In a school where I was regularly ignored for being too female, for not being female enough, for liking the wrong things, for not liking other things, for being a nerdy fat girl who loved computers and ancient religion and internet fandom and didn't see a contradiction between the three, it was a rare thing to be listened to. And I thank her forever for doing so.

I cried when I heard she had died. And I'm still forever grateful to her.
posted by Katemonkey at 2:48 AM on July 11, 2014 [28 favorites]


I have bookmarked all of this to read later, so can't comment on the post specifically. But damn, it's been too long since I've picked up a Butler book.

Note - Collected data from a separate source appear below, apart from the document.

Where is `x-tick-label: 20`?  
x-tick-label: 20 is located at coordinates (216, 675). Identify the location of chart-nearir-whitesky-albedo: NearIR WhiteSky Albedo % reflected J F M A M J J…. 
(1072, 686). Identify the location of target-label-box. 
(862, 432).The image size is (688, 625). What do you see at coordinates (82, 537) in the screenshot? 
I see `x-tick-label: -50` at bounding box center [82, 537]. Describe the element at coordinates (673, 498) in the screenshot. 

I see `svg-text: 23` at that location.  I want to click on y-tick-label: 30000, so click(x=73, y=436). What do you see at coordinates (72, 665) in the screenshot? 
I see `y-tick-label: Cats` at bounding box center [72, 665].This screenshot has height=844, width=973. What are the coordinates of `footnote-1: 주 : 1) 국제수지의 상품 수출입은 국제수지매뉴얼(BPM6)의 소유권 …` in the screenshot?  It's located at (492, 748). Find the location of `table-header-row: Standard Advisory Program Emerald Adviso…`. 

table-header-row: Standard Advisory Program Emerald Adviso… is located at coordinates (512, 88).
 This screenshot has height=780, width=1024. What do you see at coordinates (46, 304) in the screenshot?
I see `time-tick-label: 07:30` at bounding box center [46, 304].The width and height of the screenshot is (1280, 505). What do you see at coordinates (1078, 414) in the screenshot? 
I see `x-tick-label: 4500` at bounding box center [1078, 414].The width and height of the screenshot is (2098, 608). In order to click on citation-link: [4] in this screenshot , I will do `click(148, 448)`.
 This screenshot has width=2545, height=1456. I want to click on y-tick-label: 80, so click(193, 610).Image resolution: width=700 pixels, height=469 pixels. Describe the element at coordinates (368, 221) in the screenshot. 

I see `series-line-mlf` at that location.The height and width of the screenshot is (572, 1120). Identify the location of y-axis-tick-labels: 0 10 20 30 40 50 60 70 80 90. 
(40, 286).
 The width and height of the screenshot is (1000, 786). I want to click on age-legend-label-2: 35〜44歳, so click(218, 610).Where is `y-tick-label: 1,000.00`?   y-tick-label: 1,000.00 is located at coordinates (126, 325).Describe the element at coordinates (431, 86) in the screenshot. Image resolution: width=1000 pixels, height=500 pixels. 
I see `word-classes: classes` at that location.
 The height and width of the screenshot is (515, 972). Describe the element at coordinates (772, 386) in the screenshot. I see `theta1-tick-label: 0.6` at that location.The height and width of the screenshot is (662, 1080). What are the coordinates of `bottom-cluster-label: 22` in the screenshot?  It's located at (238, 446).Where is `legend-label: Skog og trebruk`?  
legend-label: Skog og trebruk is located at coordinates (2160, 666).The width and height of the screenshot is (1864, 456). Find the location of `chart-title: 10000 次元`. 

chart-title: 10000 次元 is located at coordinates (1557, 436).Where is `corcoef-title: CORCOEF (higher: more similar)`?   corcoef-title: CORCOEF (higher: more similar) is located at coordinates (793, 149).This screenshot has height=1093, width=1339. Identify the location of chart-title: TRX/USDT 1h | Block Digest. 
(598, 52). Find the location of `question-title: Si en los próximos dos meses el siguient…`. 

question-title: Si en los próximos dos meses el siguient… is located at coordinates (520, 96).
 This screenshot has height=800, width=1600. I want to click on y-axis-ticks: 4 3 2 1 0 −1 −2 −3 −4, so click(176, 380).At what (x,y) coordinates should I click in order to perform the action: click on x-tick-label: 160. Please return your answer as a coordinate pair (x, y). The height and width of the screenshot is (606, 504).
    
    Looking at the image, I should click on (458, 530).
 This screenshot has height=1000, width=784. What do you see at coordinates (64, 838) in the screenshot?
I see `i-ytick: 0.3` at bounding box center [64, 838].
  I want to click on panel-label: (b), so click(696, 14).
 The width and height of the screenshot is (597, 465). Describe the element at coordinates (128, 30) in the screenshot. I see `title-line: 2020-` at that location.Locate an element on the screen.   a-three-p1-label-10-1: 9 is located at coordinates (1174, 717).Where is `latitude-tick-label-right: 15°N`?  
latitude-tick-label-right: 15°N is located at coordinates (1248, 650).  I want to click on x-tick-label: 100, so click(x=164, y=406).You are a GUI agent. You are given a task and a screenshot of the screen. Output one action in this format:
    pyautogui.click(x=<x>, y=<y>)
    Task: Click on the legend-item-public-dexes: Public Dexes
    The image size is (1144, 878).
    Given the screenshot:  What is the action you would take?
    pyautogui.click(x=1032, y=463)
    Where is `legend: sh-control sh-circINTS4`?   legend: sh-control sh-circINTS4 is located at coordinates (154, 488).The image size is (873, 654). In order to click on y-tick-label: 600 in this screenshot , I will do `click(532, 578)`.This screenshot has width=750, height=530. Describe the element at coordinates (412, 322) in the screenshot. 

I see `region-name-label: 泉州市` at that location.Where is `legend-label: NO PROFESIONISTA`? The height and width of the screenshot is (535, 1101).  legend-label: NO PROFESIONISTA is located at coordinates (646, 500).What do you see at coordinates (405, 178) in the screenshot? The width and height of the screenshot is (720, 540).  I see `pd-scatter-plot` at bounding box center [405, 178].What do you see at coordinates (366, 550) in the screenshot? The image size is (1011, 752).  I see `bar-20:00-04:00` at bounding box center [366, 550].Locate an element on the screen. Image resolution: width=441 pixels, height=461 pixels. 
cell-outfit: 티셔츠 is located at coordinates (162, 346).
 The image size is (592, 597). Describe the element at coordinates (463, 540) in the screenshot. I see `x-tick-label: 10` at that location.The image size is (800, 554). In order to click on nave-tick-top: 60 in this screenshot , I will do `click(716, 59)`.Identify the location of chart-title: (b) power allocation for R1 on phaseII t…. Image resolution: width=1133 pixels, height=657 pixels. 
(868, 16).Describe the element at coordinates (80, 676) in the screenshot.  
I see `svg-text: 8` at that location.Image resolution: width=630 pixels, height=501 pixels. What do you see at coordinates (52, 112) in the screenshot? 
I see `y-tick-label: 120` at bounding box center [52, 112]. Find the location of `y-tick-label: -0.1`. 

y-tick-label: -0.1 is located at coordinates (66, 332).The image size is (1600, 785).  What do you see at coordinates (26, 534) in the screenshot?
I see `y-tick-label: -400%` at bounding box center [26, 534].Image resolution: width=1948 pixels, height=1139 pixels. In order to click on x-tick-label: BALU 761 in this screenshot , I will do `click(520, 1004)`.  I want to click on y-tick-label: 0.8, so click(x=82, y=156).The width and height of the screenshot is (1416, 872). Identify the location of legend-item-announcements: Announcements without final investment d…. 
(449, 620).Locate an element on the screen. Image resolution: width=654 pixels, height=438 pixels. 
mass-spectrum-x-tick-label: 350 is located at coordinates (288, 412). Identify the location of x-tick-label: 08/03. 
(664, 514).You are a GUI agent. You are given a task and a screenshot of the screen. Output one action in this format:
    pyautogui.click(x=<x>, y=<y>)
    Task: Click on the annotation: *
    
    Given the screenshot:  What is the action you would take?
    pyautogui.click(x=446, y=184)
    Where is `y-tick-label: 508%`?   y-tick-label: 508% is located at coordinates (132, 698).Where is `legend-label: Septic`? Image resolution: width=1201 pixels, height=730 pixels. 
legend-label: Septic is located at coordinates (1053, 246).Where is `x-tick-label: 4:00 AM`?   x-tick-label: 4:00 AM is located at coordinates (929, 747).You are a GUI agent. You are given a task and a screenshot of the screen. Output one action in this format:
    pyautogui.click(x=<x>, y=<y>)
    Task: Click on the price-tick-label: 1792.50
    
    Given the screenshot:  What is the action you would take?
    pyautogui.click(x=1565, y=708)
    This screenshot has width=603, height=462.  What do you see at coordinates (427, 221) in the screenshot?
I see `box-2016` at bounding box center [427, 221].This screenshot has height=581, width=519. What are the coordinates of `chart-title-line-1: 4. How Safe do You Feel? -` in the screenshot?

I'd never heard of her until a friend passed on Patternmaster and it got me back into sci-fi after I'd been put off by too many 'hard' stories that didn't inspire me with all their gleaming technology. Butler's stories were messy and weird and engrossing, there's nothing quite like them.
posted by harriet vane at 5:08 AM on July 12, 2014


Katemonkey, that is an amazing story.

(Also, "Speech Sounds" -- oof. I just read the Wikipedia article to make sure it was the one I thought it was, and just the summary gave me full-body chills again.)
posted by librarina at 5:36 PM on July 12, 2014


Thanks again for posting this. I've never read any Butler and now I've just finished Dawn (after reading Bloodchild) and I'm seriously squicked out. It's the same sort of horror of humans as prey that we get from the movie Alien, but instead of the silly slasher horror fic it's a thoughtful human drama with interesting characters. Nicely done.